Conflict Intervention as Crime Prevention
Table of Contents
Service Provider Processes
Service providers offer a range of criminogenic and prevention relevant processes. These include arbitration, conciliation, conflict coaching, dialogue groups, group facilitation, mediation, mentoring, open circles, open space, Peacemaking, restorative justice, special education mediation, training and public education, and numerous other services. Through their partnership, service providers regularly supply MOCJ with updates on the nature and number of each of these processes, five of which are outlined here and in the adjacent visualization.

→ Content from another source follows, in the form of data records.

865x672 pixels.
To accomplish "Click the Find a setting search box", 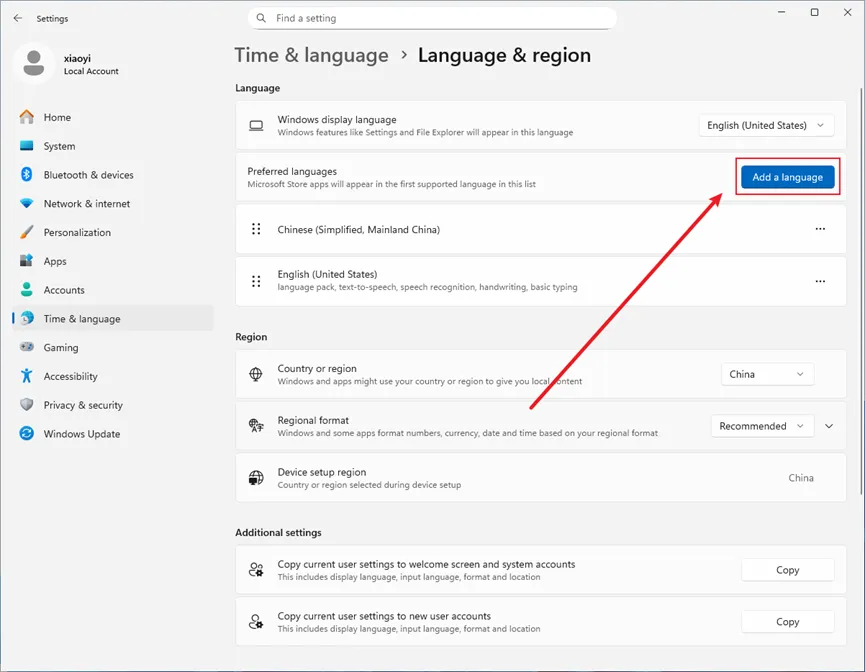I will pos(432,18).
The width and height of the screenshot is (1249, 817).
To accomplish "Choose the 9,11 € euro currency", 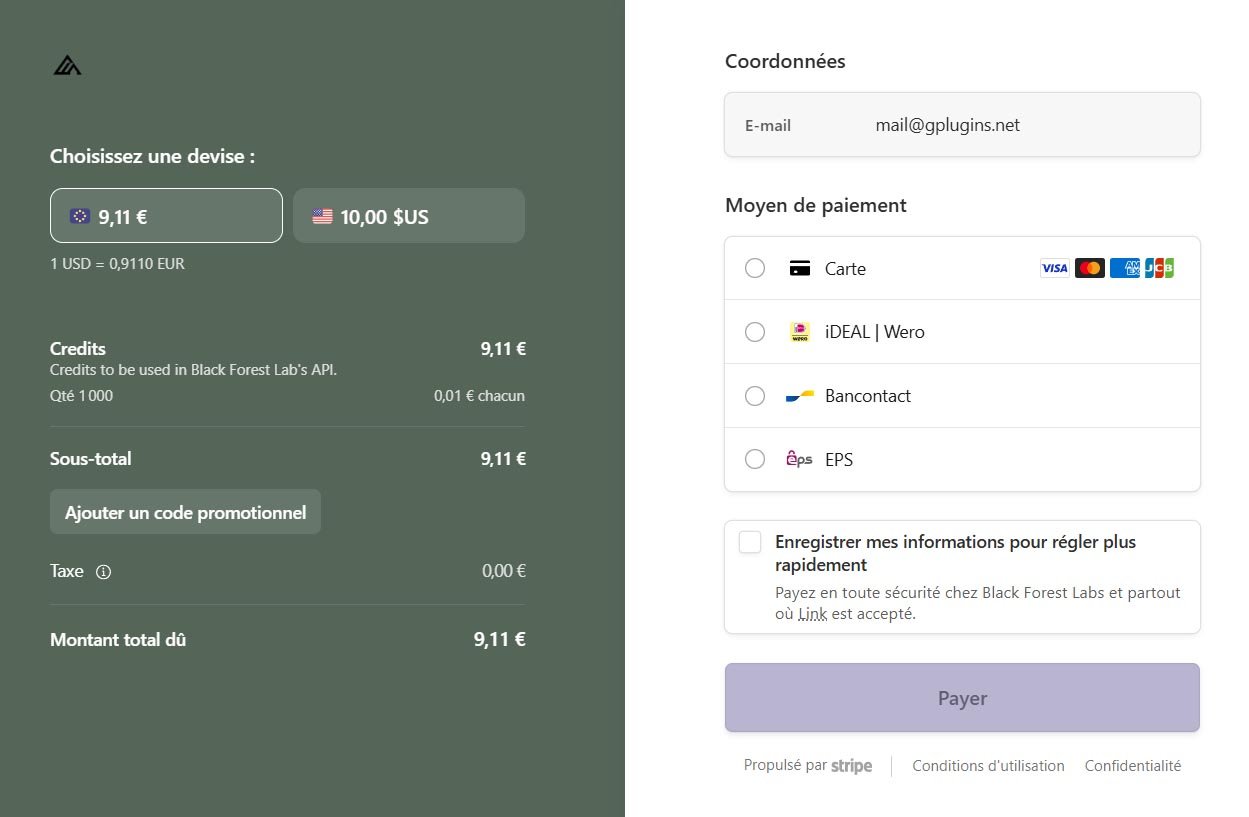I will point(166,216).
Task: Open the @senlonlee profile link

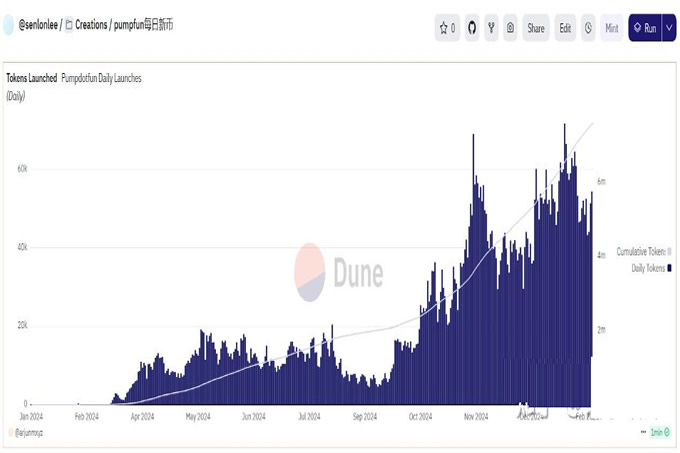Action: click(x=38, y=25)
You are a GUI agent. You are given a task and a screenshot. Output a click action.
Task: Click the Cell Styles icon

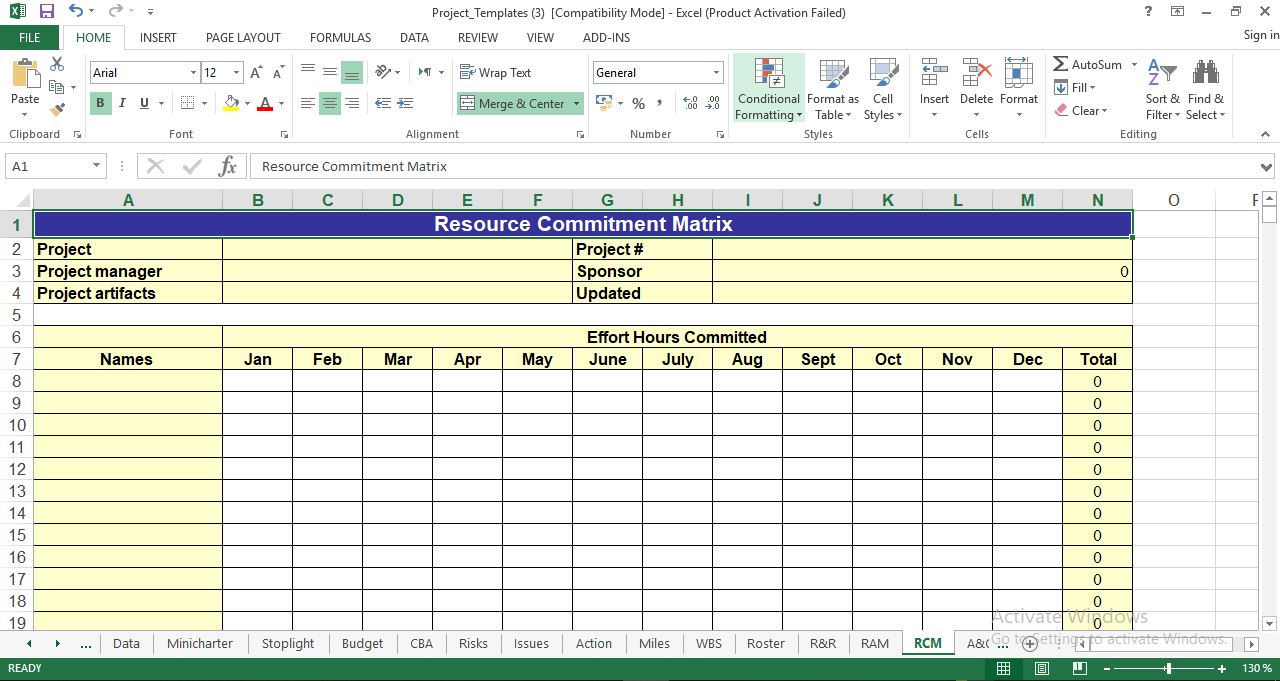coord(883,88)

Conflict coaching is a comparatively newer addition to many service providers’ portfolios. It is a process whereby a trained coach works with a client to develop hir conflict-related understanding, as well as future-oriented interaction skills and strategies.47 Borough-wide service providers are positioned to significantly expand coaching services in the coming years, an important development as this process is ideally positioned to address criminogenic needs in the individual domain.48
Mediation is the foundational and flagship service for community dispute resolution centers (CDRCs). It is a process wherein trained neutrals assist disputing parties discuss matters of contention and, if appropriate, develop a plan for how best to move forward. Mediation can be requested by any NYC resident, or accessed through a variety of referral relationships curated by the providers. Though not all requests or referrals conclude with formal mediation resolutions, the engagement of participants beginning with mediation intake can produce measurable reductions in the intensity at which they experience conflict, their perceptions of its ultimate resolvability, and the likelihood of subsequent criminal escalations.49
Peacemaking is a traditional form of justice practiced by various Native American tribes that engages a broad network of supporters, heals damaged relationships, and restores harmony to the community.50 As operationalized by the RHPP, this process contains at least seven points of contact between participants and Peacemaking personnel, including preliminary meetings, in-person circle sessions, personal advancement work, and follow- up monitoring of customized healing steps. As a mechanism of prevention, it is a laborious, yet powerfully influential intervention.51
Peer Mediation and School-Based RJ
School-based restorative practices represent a range of processes including, most notably, peer mediation and accountability circles. These processes empower youth to actively reflect upon and resolve their own conflicts and those of their peers. When thoughtfully implemented as part of a whole-school approach to discipline reform, these processes enhance school climate, reduce reliance upon exclusionary discipline, and enhance students’ academic performance, each of which directly influences the probability of youth’s criminal involvement.52
Training and Public Education
Training and public education are the backbone of service providers primary (i.e. general population) prevention activities. By elevating the prominence and profile of constructive conflict engagement skills and services, providers increase the probability their utilization during times of escalating personal conflict. By enhancing the City’s collective conflict competence, providers disrupt the path from conflict to crime directly and through countless informal interventions of both daily and dire exchanges alike. In this way, as a medium of crime prevention, conflict skills training may well represent the most consequential intervention service providers currently offer.
Figure 7. Providers’ Criminogenically Relevant Processes
Matrix of service providers’ criminogenically relevant programming, including a combination of their anticipated 2016 and most recently reported annual case volumes.
47. Statewide, CDRC staff and volunteers have recently undertaken training in conflict coaching in preparation for its widespread integration into that network’s service portfolio. That training, as well as the referenced definition of conflict coaching, was rooted in the conflict coaching matters model (Jones, T.S., Brinkert, R., 2008).
48. Individual domain criminogenic needs include aggressiveness, beliefs and attitudes favorable to deviant or antisocial behaviors, impulsive behaviors, internalizing disorders, lack of attachment to convention, lack of stable relationships, low sociomoral reasoning, misinterpreting others’ communication, poor problem-solving skills, risk taking behaviors, social skills deficit, theft, victimization, and violence against others. For more, including references, see the ‘At-Risk Population’ segment of this report’s individual impact category.
49. Prospective/clients who engage in anything less than a completed intervention (e.g. a full, in-person mediation session), but who have at least minimally participated in an initial intake process, do receive measurable value from those abbreviated encounters – including potential criminogenic needs servicing – and, therefore, should be included in service providers’ overall impact effectiveness analyses and reporting as intention-to- treat (ITT) incidents. For more on the appropriateness of including ITT populations in pragmatic reviews of intervention effectiveness, see: Hollis, S., Campbell, F. (1999).
50. This definition draws from the Center for Court Innovation’s report on Peacemaking circles that highlights the role of this process in the Red Hook Community Justice Center (Lambson, S.H., 2015).
51. As of yet, the research corpus for Peacemaking is still slowly developing. What does exist – including this evaluation – is largely descriptive in nature and does not yet include robust quantitative impact analyses (Bradshaw, W., Roseborough, D.J., 2005).
52. For a larger discussion on the impact of school-based peer mediation and restorative practices, see the ‘Schools’ briefing in this report’s institutional ‘Categories of Impact’ segment.